Law Firm Files Class Action Lawsuits Against Biggest Banks for Alleged PPP Loan Deception

Consumer attorneys with Stalwart Law Group have filed four class-action lawsuits in California federal court on behalf of small business owners after four major banks rejected their Paycheck Protection Program (PPP) loan applications.

In response to the COVID-19 pandemic, Congress passed the CARES Act, which allocated $349 billion in emergency funds for the small business loan program known as the Paycheck Protection Program.

The program, which launched on April 3, was intended to provide loans of up to two-and-a-half times a business owner’s monthly payroll. The loan program officially ran out of funds on April 16, leaving most of the small business applicants empty-handed.

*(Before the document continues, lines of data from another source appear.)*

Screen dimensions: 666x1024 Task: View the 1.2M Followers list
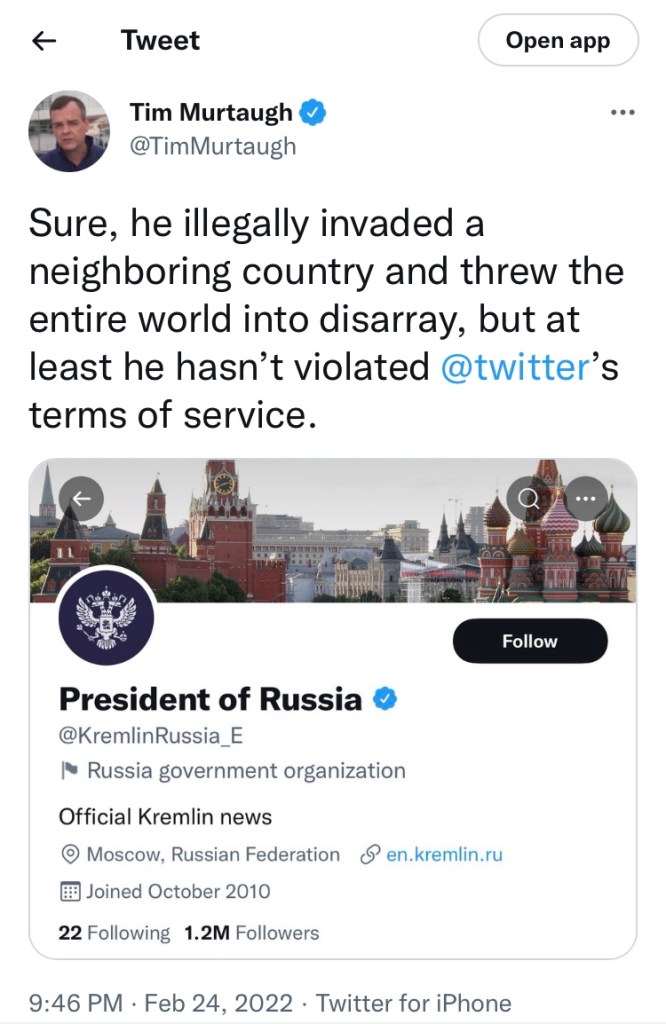point(251,933)
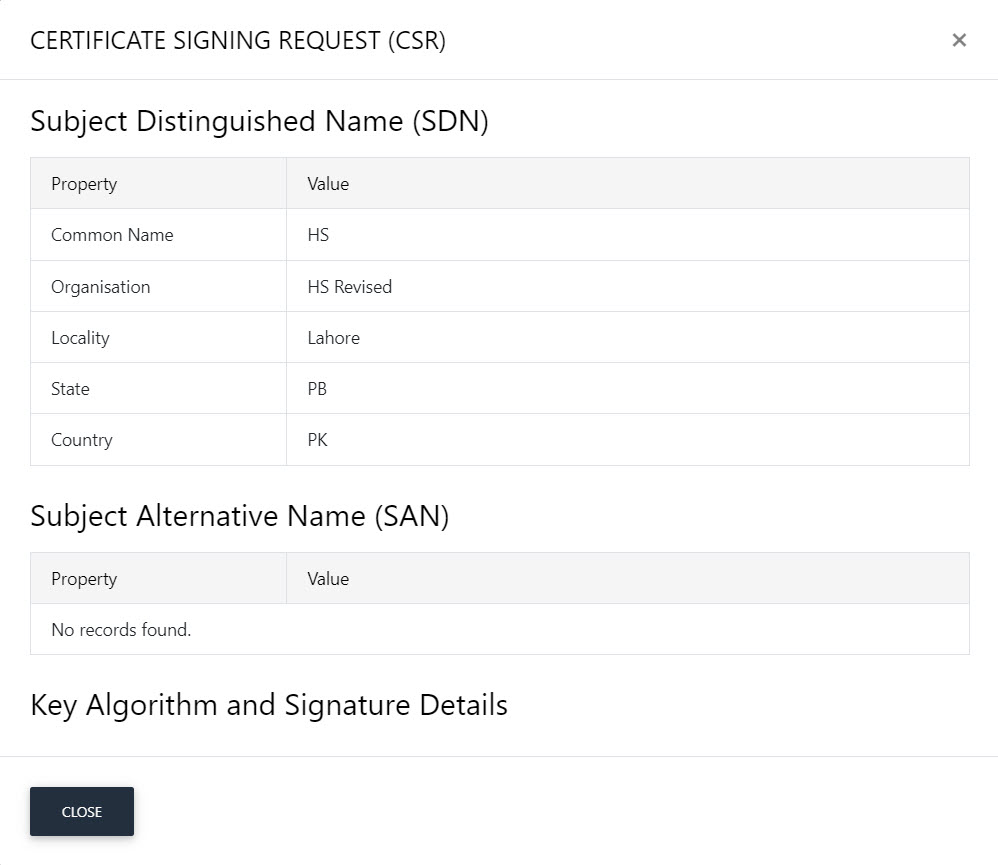Click the PK country value

point(317,440)
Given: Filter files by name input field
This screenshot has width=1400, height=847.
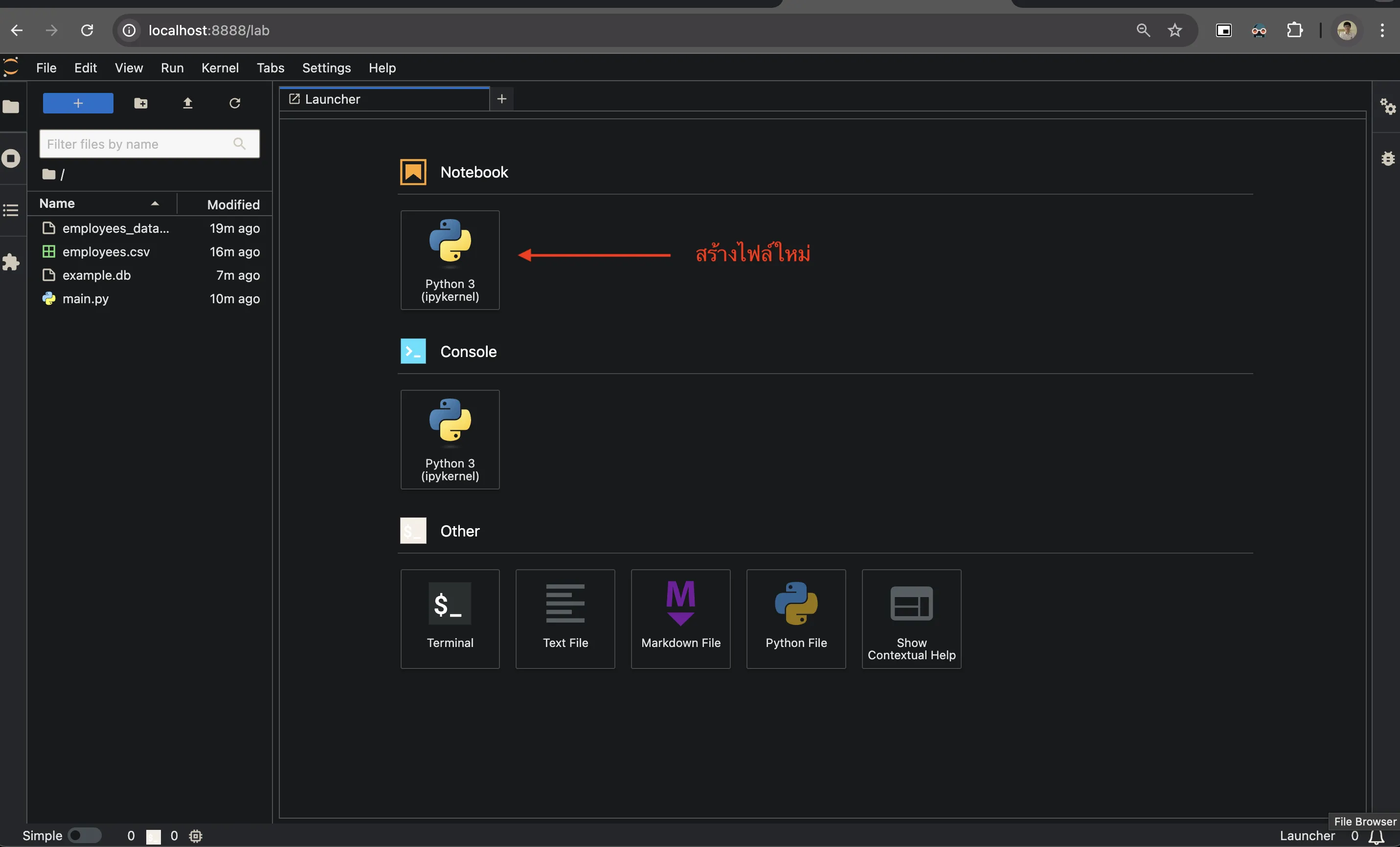Looking at the screenshot, I should point(149,143).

PPP Process Was Allegedly Rigged

The lawsuits claim the nation’s four largest lenders involved in the paycheck protection program, JPMorgan, Bank of America, Wells Fargo and US Bank, rigged the loan process to benefit their bottom line.

According to the complaints, instead of a “first-come, first-served basis,” the banks processed the biggest loan amounts first, because it increased the banks’ origination fees while leaving more than 90% of the small business owners who applied for loans out of luck once the funds depleted. An origination fee is the compensation a lender receives for processing a new application.

To make matters worse, the banks concealed from the public that they were reshuffling the PPP applications received and prioritizing the applications that would make the banks the most money.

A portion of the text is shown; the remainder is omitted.